The Trump administration’s budget proposal for the U.S. Agency for Global Media for fiscal 2020 reflects indifference—if not disdain—for the agency whose self-proclaimed mission is to “inform, engage, and connect people around the world in support of freedom and democracy.”
The spending blueprint released on March 18 would reduce the budget for the agency, formerly known as the Broadcasting Board of Governors, from $808 million to $688 million, a 15 percent reduction.
At a time when information warfare from international rivals, such as Russia and China, is an increasing challenge, the leadership of the agency itself and President Donald Trump’s proposed budget cuts warrant intense scrutiny.
Among the unfortunate casualties of the proposed cuts are Radio Free Europe/Radio Liberty’s Georgian Service, Tatar-Bashkir Service, and North Caucasus Service.
Radio Free Europe/Radio Liberty cuts take the semi-independent broadcasting entity from $124 million to about $86.8 million in 2020. Reductions will also hit their Balkans Service by eliminating operations in Montenegrin and Macedonian.

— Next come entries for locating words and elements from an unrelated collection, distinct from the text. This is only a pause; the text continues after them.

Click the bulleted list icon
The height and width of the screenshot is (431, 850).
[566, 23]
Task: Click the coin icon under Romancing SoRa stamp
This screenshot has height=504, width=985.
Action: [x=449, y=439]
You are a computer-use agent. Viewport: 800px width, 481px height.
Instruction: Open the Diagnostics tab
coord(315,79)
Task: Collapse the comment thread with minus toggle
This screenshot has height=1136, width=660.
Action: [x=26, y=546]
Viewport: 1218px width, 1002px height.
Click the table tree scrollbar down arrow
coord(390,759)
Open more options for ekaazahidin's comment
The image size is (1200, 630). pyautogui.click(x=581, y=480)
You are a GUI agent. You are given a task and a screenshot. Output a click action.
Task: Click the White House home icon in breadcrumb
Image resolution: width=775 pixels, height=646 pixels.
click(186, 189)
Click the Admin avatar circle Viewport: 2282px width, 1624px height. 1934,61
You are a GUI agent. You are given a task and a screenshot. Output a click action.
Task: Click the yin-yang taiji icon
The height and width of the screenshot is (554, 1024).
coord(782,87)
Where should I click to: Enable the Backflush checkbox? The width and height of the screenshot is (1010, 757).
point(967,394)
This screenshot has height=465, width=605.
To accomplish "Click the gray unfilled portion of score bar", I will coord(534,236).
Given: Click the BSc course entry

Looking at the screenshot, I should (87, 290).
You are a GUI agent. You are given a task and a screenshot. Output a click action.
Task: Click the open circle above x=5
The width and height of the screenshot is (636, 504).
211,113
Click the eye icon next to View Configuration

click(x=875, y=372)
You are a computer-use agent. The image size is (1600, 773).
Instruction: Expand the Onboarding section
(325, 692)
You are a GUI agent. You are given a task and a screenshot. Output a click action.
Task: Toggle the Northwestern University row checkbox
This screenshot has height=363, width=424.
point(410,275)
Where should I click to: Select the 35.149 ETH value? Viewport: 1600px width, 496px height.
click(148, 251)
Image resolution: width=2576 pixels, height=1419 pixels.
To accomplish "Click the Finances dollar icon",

These may be small language services, but their function is critical, indeed central, to the mission of the U.S. government’s international broadcasting. Independent media are still in a developing stage in Georgia and the Balkans.
As for services aimed at the Caucasus, Radio Free Europe/Radio Liberty may be the only alternative to government media. Populations are starved for any independent, reliable news.
Blogging at Window on Eurasia, former Radio Free Europe/Radio Liberty assistant director Paul Goble makes an important point:
“The Putins and the Kadyrovs of this world will certainly be delighted by the Trump administration’s proposal,” Goble writes, referring to Russian President Vladimir Putin and his protege, Chechen leader Ramzan Kadyrov. “But no one in Washington (outside the Russian Embassy, of course) should be pleased. They should recognize how important such broadcasts are to reaffirming what the United States stands for and how important that is for our friends in these places.”
Nor is this the first time the U.S. government has blundered in the post-Soviet space.
The George W. Bush administration in 2007 announced plans to cut numerous Voice of America services to the former Soviet republics, including Georgia. That drew the protests of 11 former VOA directors and members of Congress. The following year, Russia invaded Georgia, and the U.S. Congress reversed the Bush administration’s proposed cuts.
The Trump budget proposal and the snail’s-pace efforts to replace the Obama-era leadership of the U.S. Agency for Global Media could well be rooted in a lack of respect for the agency and its work.
While the mission of informing the publics in countries without independent media is still an important aspect of U.S. foreign policy, the execution has been uneven, and the blatant anti-Trump bias among the leadership and journalists of the agency has undermined its credibility and effectiveness.
Nevertheless, Congress needs to take a close look at the administration’s budget proposal. There’s much at stake here, beyond the politics of Washington.